▶ _Assigned task_
Each record below must be retyped exactly, with nothing left out.

▶ _Collected data_
+++++

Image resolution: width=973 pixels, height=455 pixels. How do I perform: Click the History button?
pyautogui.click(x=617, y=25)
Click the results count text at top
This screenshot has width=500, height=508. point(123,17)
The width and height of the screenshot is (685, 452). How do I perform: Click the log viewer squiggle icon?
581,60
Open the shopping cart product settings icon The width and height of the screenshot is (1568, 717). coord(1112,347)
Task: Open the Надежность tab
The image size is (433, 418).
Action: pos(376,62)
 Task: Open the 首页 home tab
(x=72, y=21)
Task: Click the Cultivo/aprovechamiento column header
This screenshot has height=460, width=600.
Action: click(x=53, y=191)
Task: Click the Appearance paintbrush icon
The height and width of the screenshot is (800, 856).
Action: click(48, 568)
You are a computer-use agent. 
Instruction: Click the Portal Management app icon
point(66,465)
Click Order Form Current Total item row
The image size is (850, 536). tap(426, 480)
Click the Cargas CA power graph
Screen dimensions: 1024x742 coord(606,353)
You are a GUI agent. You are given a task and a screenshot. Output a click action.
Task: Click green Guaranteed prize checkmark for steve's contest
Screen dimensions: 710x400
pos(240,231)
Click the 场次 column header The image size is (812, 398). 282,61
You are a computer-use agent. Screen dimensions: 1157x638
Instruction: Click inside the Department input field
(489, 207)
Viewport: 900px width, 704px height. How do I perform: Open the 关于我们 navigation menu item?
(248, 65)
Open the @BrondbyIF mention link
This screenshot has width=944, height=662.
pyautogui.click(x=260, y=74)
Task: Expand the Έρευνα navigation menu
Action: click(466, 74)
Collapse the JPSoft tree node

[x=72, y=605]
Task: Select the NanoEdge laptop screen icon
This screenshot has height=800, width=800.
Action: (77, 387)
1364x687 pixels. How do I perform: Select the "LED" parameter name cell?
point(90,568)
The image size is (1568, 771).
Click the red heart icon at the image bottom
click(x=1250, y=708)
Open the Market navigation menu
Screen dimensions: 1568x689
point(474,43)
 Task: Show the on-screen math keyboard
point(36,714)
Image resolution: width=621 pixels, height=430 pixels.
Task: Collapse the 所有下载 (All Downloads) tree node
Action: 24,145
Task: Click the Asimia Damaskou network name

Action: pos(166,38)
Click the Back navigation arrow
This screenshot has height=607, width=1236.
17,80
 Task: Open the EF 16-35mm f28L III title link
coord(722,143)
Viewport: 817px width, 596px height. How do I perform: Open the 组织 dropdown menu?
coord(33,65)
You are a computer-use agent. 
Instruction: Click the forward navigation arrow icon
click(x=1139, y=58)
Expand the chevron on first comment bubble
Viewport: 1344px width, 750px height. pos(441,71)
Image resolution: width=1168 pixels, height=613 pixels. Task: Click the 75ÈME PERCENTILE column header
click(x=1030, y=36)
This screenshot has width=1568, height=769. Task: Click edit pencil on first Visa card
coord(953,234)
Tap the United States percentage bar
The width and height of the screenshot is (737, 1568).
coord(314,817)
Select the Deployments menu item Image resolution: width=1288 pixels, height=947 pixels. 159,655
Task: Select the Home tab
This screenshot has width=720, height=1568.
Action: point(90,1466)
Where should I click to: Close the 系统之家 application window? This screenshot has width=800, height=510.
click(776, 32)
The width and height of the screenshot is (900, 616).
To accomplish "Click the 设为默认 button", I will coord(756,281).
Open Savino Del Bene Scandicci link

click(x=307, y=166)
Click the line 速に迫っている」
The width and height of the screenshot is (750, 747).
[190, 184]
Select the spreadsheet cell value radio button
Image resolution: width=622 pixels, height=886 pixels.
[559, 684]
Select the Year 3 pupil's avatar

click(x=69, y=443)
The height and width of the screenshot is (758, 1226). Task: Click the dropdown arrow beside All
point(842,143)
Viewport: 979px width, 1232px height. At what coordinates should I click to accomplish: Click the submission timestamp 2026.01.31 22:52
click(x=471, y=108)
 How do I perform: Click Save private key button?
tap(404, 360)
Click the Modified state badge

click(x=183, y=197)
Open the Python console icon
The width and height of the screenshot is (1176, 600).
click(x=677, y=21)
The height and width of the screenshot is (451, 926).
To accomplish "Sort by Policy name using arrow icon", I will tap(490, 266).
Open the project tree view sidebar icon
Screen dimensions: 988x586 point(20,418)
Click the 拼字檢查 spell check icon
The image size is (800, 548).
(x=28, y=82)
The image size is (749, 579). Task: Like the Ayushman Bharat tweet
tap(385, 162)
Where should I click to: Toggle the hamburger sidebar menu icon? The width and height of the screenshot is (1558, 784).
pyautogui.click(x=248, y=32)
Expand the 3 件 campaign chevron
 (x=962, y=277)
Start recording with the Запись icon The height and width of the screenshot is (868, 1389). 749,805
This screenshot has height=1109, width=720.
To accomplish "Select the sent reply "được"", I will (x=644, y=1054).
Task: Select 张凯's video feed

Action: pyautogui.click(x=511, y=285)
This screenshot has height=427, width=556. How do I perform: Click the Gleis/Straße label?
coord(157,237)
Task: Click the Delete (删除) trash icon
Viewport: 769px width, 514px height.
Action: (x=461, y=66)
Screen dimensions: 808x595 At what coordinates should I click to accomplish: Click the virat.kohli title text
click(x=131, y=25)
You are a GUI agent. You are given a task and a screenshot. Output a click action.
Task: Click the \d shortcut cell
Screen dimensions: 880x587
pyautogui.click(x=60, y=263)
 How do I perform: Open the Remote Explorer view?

+++++

▶ _Expected answer_
Image resolution: width=973 pixels, height=455 pixels. How do I perform: Click the History button?
pyautogui.click(x=617, y=25)
Click the results count text at top
This screenshot has width=500, height=508. point(123,17)
The width and height of the screenshot is (685, 452). How do I perform: Click the log viewer squiggle icon?
581,60
Open the shopping cart product settings icon The width and height of the screenshot is (1568, 717). coord(1112,347)
Task: Open the Надежность tab
The image size is (433, 418).
Action: pos(376,62)
 Task: Open the 首页 home tab
(x=72, y=21)
Task: Click the Cultivo/aprovechamiento column header
This screenshot has height=460, width=600.
Action: click(x=53, y=191)
Task: Click the Appearance paintbrush icon
The height and width of the screenshot is (800, 856).
Action: click(48, 568)
You are a computer-use agent. 
Instruction: Click the Portal Management app icon
point(66,465)
Click Order Form Current Total item row
The image size is (850, 536). tap(426, 480)
Click the Cargas CA power graph
Screen dimensions: 1024x742 coord(606,353)
You are a GUI agent. You are given a task and a screenshot. Output a click action.
Task: Click green Guaranteed prize checkmark for steve's contest
Screen dimensions: 710x400
pos(240,231)
Click the 场次 column header The image size is (812, 398). 282,61
You are a computer-use agent. Screen dimensions: 1157x638
Instruction: Click inside the Department input field
(489, 207)
Viewport: 900px width, 704px height. How do I perform: Open the 关于我们 navigation menu item?
(248, 65)
Open the @BrondbyIF mention link
This screenshot has width=944, height=662.
pyautogui.click(x=260, y=74)
Task: Expand the Έρευνα navigation menu
Action: click(466, 74)
Collapse the JPSoft tree node

[x=72, y=605]
Task: Select the NanoEdge laptop screen icon
This screenshot has height=800, width=800.
Action: (77, 387)
1364x687 pixels. How do I perform: Select the "LED" parameter name cell?
point(90,568)
The image size is (1568, 771).
Click the red heart icon at the image bottom
click(x=1250, y=708)
Open the Market navigation menu
Screen dimensions: 1568x689
point(474,43)
 Task: Show the on-screen math keyboard
point(36,714)
Image resolution: width=621 pixels, height=430 pixels.
Task: Collapse the 所有下载 (All Downloads) tree node
Action: 24,145
Task: Click the Asimia Damaskou network name

Action: pos(166,38)
Click the Back navigation arrow
This screenshot has height=607, width=1236.
17,80
 Task: Open the EF 16-35mm f28L III title link
coord(722,143)
Viewport: 817px width, 596px height. How do I perform: Open the 组织 dropdown menu?
coord(33,65)
You are a computer-use agent. 
Instruction: Click the forward navigation arrow icon
click(x=1139, y=58)
Expand the chevron on first comment bubble
Viewport: 1344px width, 750px height. pos(441,71)
Image resolution: width=1168 pixels, height=613 pixels. Task: Click the 75ÈME PERCENTILE column header
click(x=1030, y=36)
This screenshot has width=1568, height=769. Task: Click edit pencil on first Visa card
coord(953,234)
Tap the United States percentage bar
The width and height of the screenshot is (737, 1568).
coord(314,817)
Select the Deployments menu item Image resolution: width=1288 pixels, height=947 pixels. 159,655
Task: Select the Home tab
This screenshot has width=720, height=1568.
Action: point(90,1466)
Where should I click to: Close the 系统之家 application window? This screenshot has width=800, height=510.
click(776, 32)
The width and height of the screenshot is (900, 616).
To accomplish "Click the 设为默认 button", I will coord(756,281).
Open Savino Del Bene Scandicci link

click(x=307, y=166)
Click the line 速に迫っている」
The width and height of the screenshot is (750, 747).
[190, 184]
Select the spreadsheet cell value radio button
Image resolution: width=622 pixels, height=886 pixels.
[559, 684]
Select the Year 3 pupil's avatar

click(x=69, y=443)
The height and width of the screenshot is (758, 1226). Task: Click the dropdown arrow beside All
point(842,143)
Viewport: 979px width, 1232px height. At what coordinates should I click to accomplish: Click the submission timestamp 2026.01.31 22:52
click(x=471, y=108)
 How do I perform: Click Save private key button?
tap(404, 360)
Click the Modified state badge

click(x=183, y=197)
Open the Python console icon
The width and height of the screenshot is (1176, 600).
click(x=677, y=21)
The height and width of the screenshot is (451, 926).
To accomplish "Sort by Policy name using arrow icon", I will tap(490, 266).
Open the project tree view sidebar icon
Screen dimensions: 988x586 point(20,418)
Click the 拼字檢查 spell check icon
The image size is (800, 548).
(x=28, y=82)
The image size is (749, 579). Task: Like the Ayushman Bharat tweet
tap(385, 162)
Where should I click to: Toggle the hamburger sidebar menu icon? The width and height of the screenshot is (1558, 784).
pyautogui.click(x=248, y=32)
Expand the 3 件 campaign chevron
 (x=962, y=277)
Start recording with the Запись icon The height and width of the screenshot is (868, 1389). 749,805
This screenshot has height=1109, width=720.
To accomplish "Select the sent reply "được"", I will (x=644, y=1054).
Task: Select 张凯's video feed

Action: pyautogui.click(x=511, y=285)
This screenshot has height=427, width=556. How do I perform: Click the Gleis/Straße label?
coord(157,237)
Task: Click the Delete (删除) trash icon
Viewport: 769px width, 514px height.
Action: (x=461, y=66)
Screen dimensions: 808x595 At what coordinates should I click to accomplish: Click the virat.kohli title text
click(x=131, y=25)
You are a GUI agent. You are given a task and a screenshot. Output a click action.
Task: Click the \d shortcut cell
Screen dimensions: 880x587
pyautogui.click(x=60, y=263)
 How do I perform: Open the Remote Explorer view?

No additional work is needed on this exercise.